FRAGMENTO PROPORCIONADO.

▼

Esta esquina
no termina de acostumbrarse a que yo sea el único ocupante y la noche ha
llegado con un cielo decidido a presumir de estrellas. Sólo me sorprende lo
segundo. A la soledad nunca le he tenido miedo aunque la de ahora sea
perturbadora, como una emoción sin coordenadas. No estaba en ninguno de los mapas
que se dibujaron. Llegó sin avisar escondida entre la calma, y lo pone todo
perdido de agujeros a los que no sirve de nada asomarse. Sé lo que hay en cada uno de ellos pero no puedo
quedarme dentro. Es lo que tienen algunos recuerdos, se presentan como esas
bolas de nieve, rodeados por una esfera de cristal que no te permite el paso, y
es otro chanchullo que te hace la vida, convertirte en un vulgar espectador de aquello
que fuiste protagonista. La vejez debe de ser un patio de butacas con gente
cansada de mirar su pasado. Y lo siento por Newton pero ya es hora de decir que
con nosotros se equivocaba. La gravedad no es suficiente fuerza porque sólo
afecta al cuerpo —del pensamiento para abajo— y en lo que no se puede medir es
donde descubrimos lo que somos. ¿Cuánto pesan los sentimientos? Y aunque pueda
parecer absurdo y tal vez estemos condenados a que lo sea, cuando se rompen
descubrimos lo liviana que ha sido la armonía. Y entonces hay que plantearse de
nuevo flotar, el problema es dónde. No es cuestión de cómo ni con quién, porque
ya se hizo sitio en el tiempo de querer y desear un destino. Y maldita sea la
amenaza del exilio, porque sólo sueñas con volver aunque el único hueco libre
pueda ser una fantasía con plaza de oyente. Y con el despertar morder el polvo,
que a menudo toca, pero eso es volver, porque en la intención siempre hay una
geometría que no perdona; nadie es superior a la energía de sus deseos. Aunque
a veces no empujen y uno piense que han tirado la toalla.

▲

TAREAS POR REALIZAR.
1/ Enumera todas las oraciones del fragmento proporcionado que comienzan con la palabra «Y», citando únicamente las cuatro primeras palabras de cada una.
2/ Traduce al inglés la oración del fragmento proporcionado «La vejez debe de ser un patio de butacas con gente cansada de mirar su pasado.»

FILAS.

▼

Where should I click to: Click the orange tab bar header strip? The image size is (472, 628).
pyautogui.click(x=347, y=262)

▲
▼

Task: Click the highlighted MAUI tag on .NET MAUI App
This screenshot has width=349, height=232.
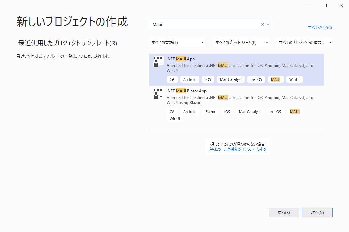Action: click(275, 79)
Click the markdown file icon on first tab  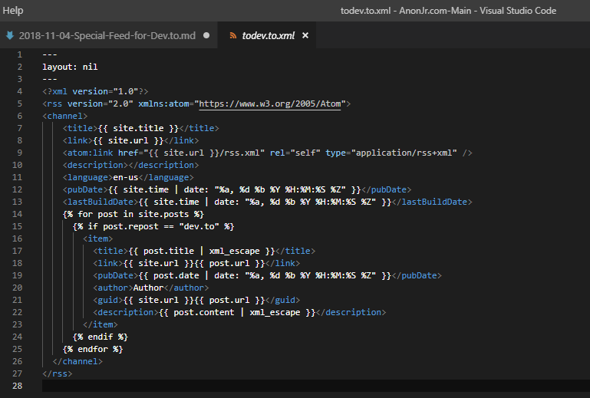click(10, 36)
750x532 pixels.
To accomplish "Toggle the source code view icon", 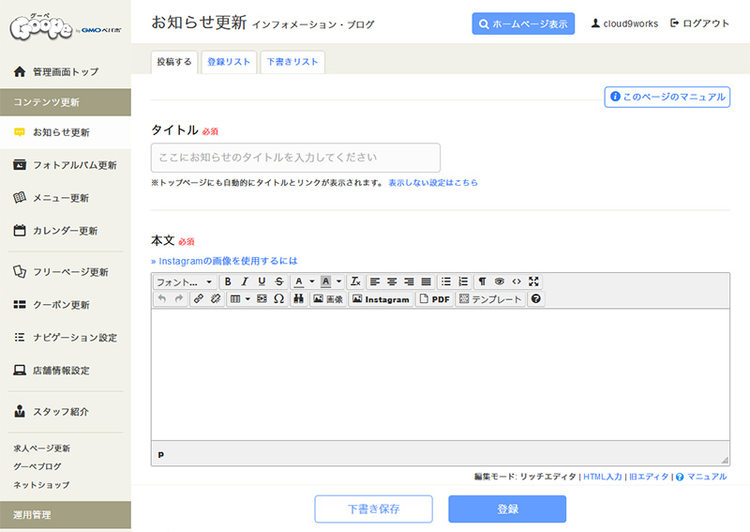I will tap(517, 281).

▲

SOLUCIONES POR TAREA.
1/
- Y lo siento por
- Y aunque pueda parecer
- Y entonces hay que
- Y maldita sea la
- Y con el despertar

2/ Old age must be an orchestra section full of people tired of watching their past.